WHAT IS NEEDED: Render each line of the listing below as a separate string in a JSON list, skipping blank lines. Leave out the pictures.

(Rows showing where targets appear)
--- START ---

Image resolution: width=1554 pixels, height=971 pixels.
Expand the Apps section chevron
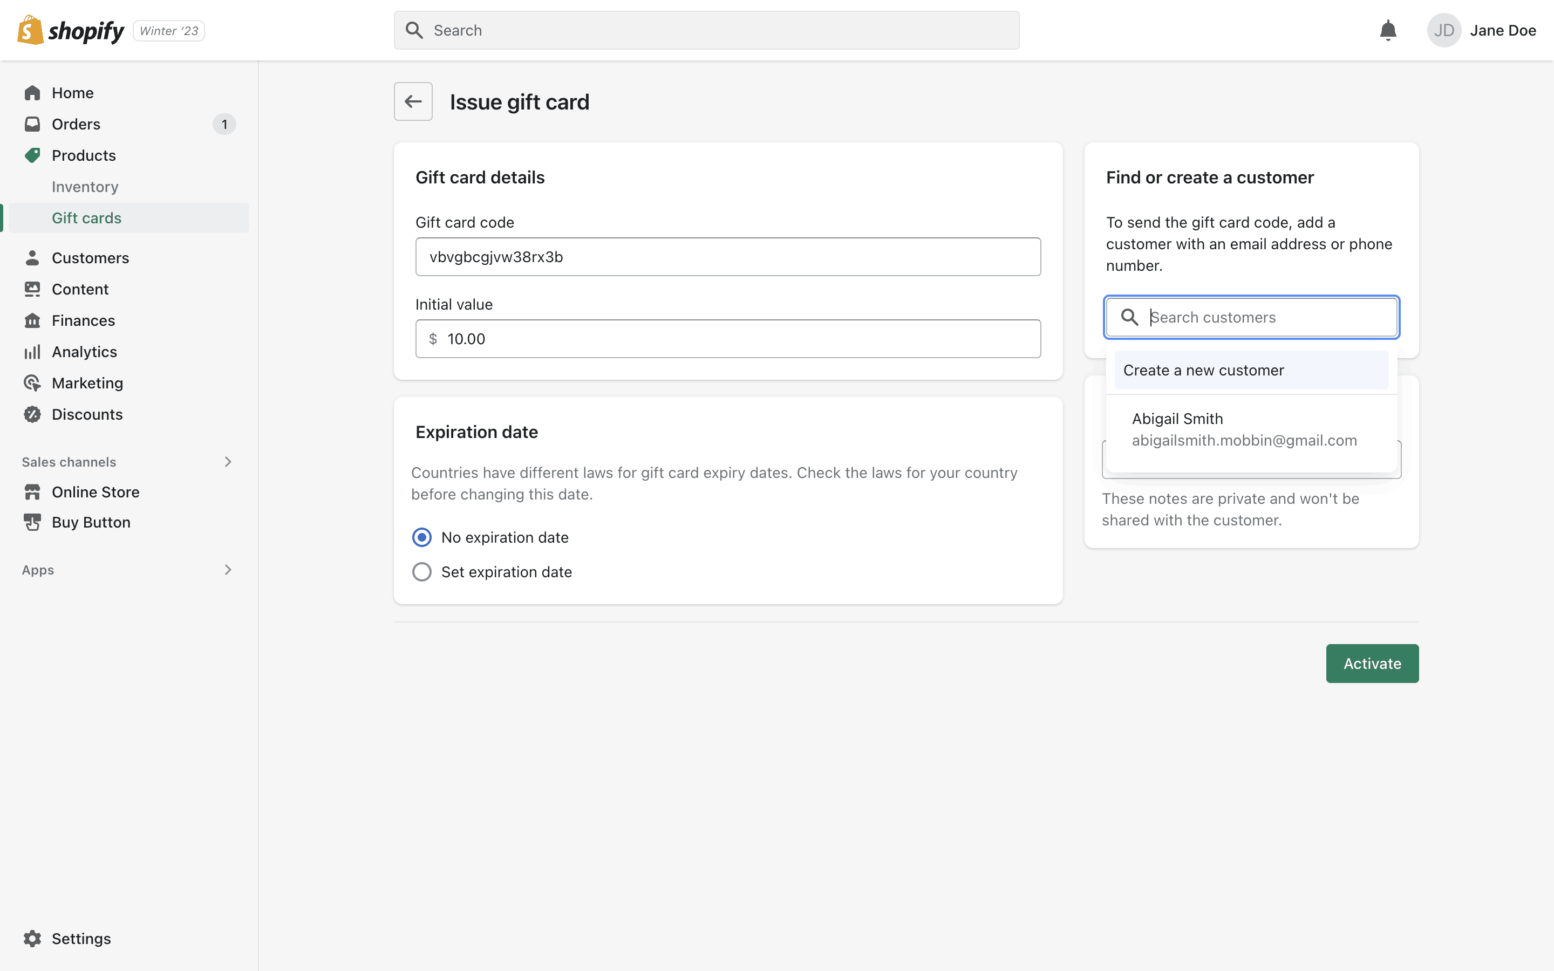227,570
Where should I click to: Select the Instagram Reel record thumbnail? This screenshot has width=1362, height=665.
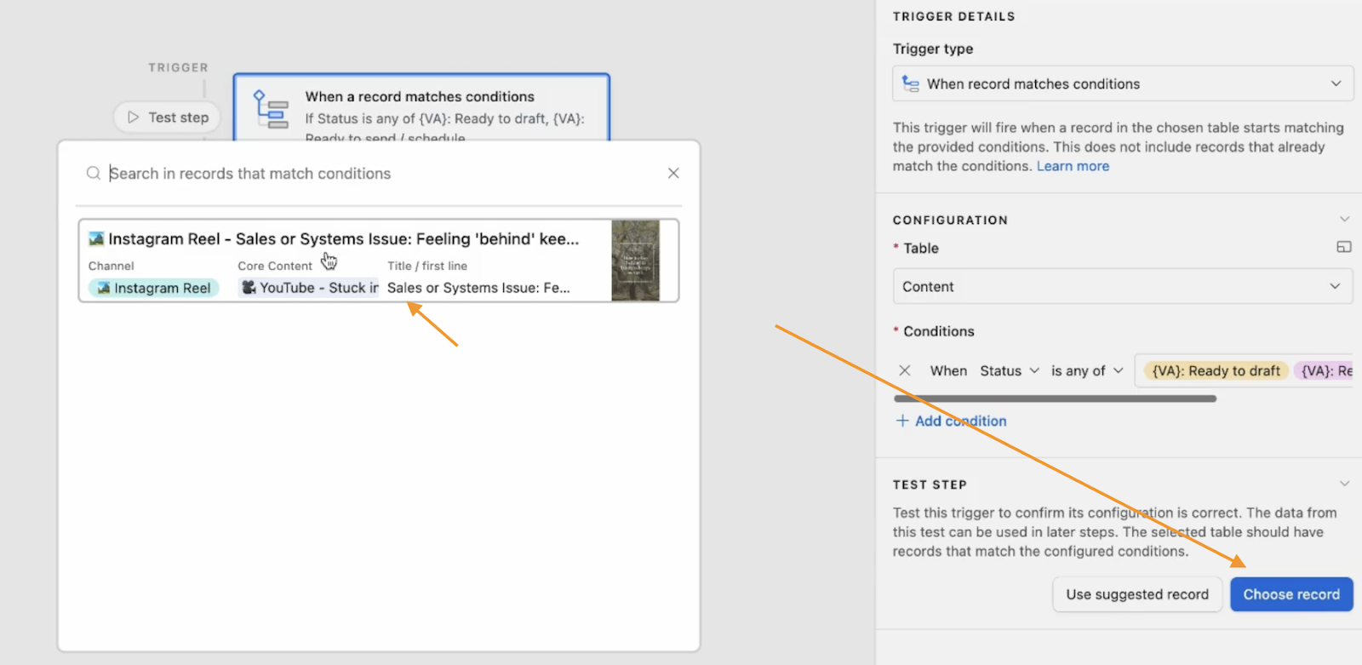click(635, 261)
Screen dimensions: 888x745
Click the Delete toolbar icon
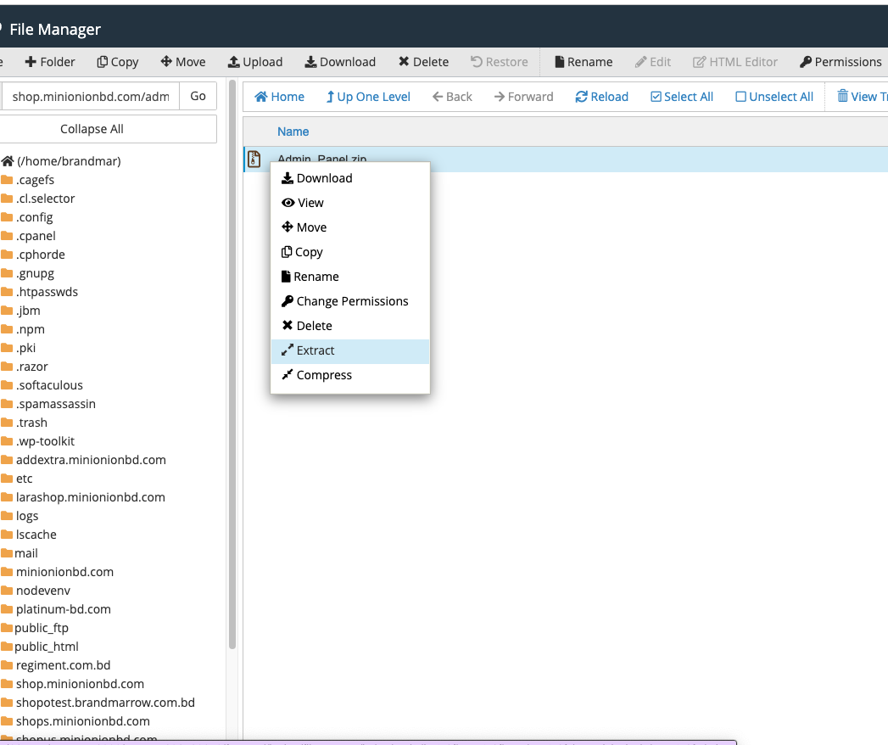point(404,62)
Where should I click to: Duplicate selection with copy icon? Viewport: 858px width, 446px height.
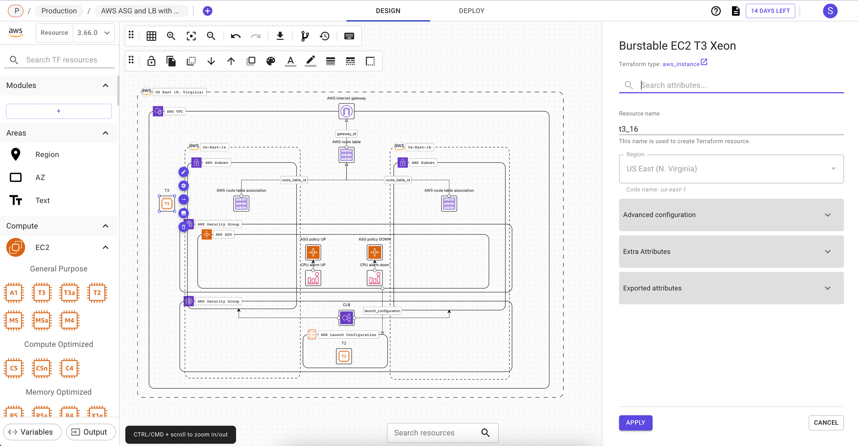click(x=171, y=61)
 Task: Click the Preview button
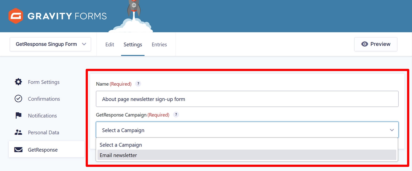coord(375,44)
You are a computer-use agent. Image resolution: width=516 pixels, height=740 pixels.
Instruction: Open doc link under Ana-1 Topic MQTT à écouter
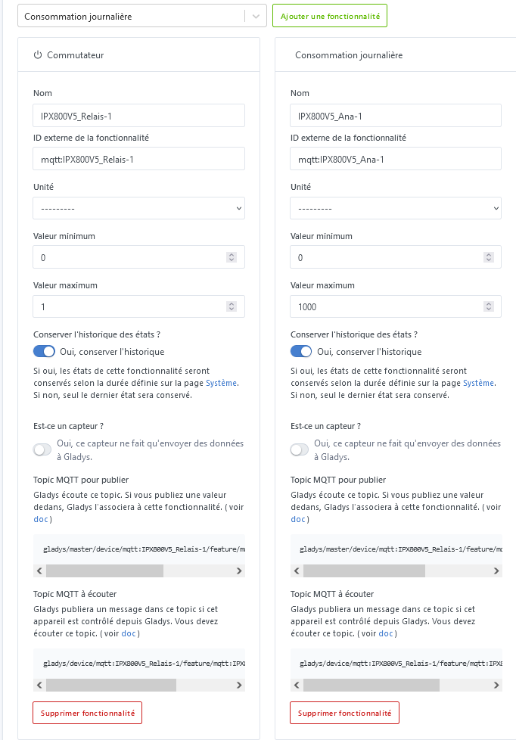(x=386, y=633)
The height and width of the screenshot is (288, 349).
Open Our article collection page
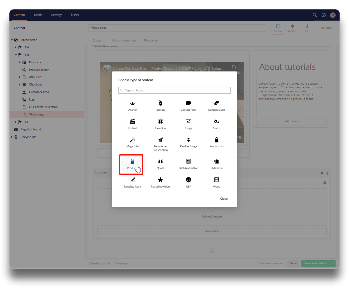pyautogui.click(x=43, y=107)
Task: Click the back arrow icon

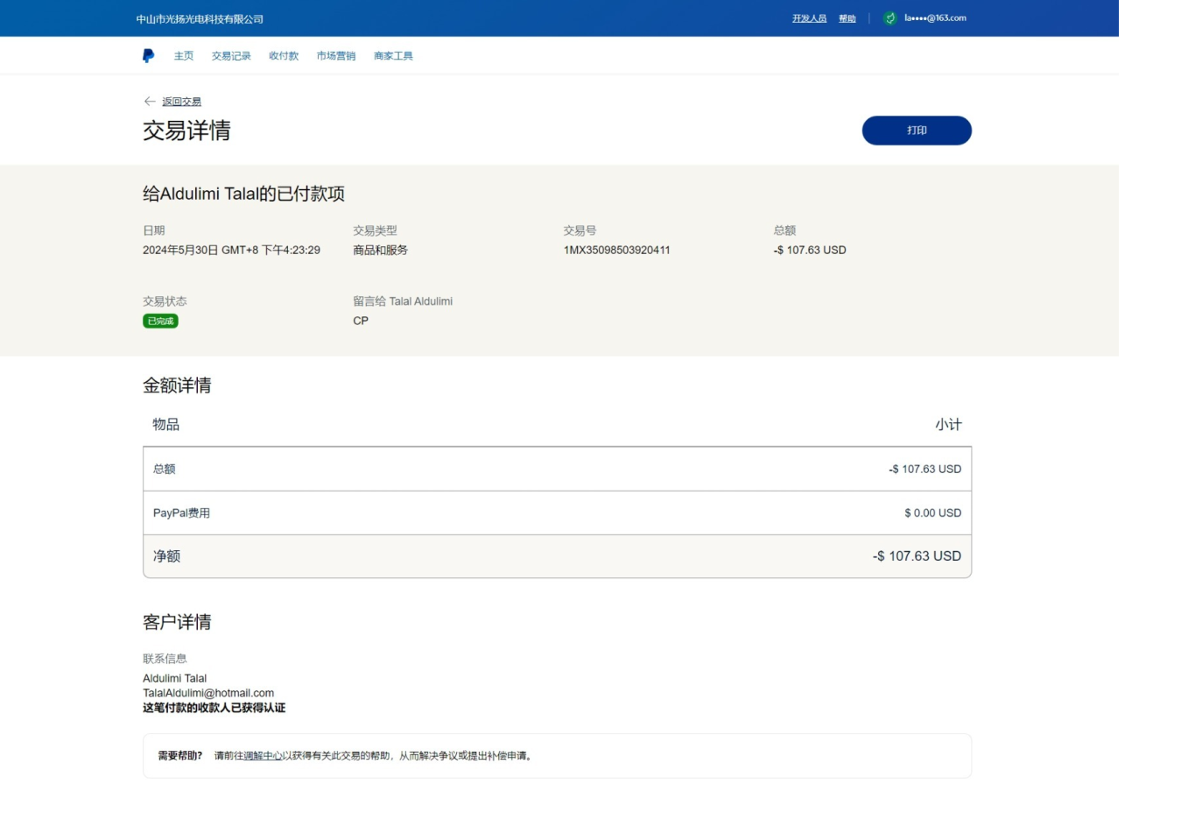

--- END ---

OUTPUT BELOW:
[
  "Image resolution: width=1554 pixels, height=971 pixels.",
  "Expand the Apps section chevron",
  "227,570",
  "Where should I click to: Select the Instagram Reel record thumbnail? This screenshot has width=1362, height=665.",
  "click(635, 261)",
  "Screen dimensions: 888x745",
  "Click the Delete toolbar icon",
  "point(404,62)",
  "Where should I click to: Duplicate selection with copy icon? Viewport: 858px width, 446px height.",
  "click(x=171, y=61)",
  " Task: Click the Preview button",
  "coord(375,44)",
  "You are a computer-use agent. Image resolution: width=516 pixels, height=740 pixels.",
  "Instruction: Open doc link under Ana-1 Topic MQTT à écouter",
  "(x=386, y=633)",
  "The height and width of the screenshot is (288, 349).",
  "Open Our article collection page",
  "pyautogui.click(x=43, y=107)",
  "Task: Click the back arrow icon"
]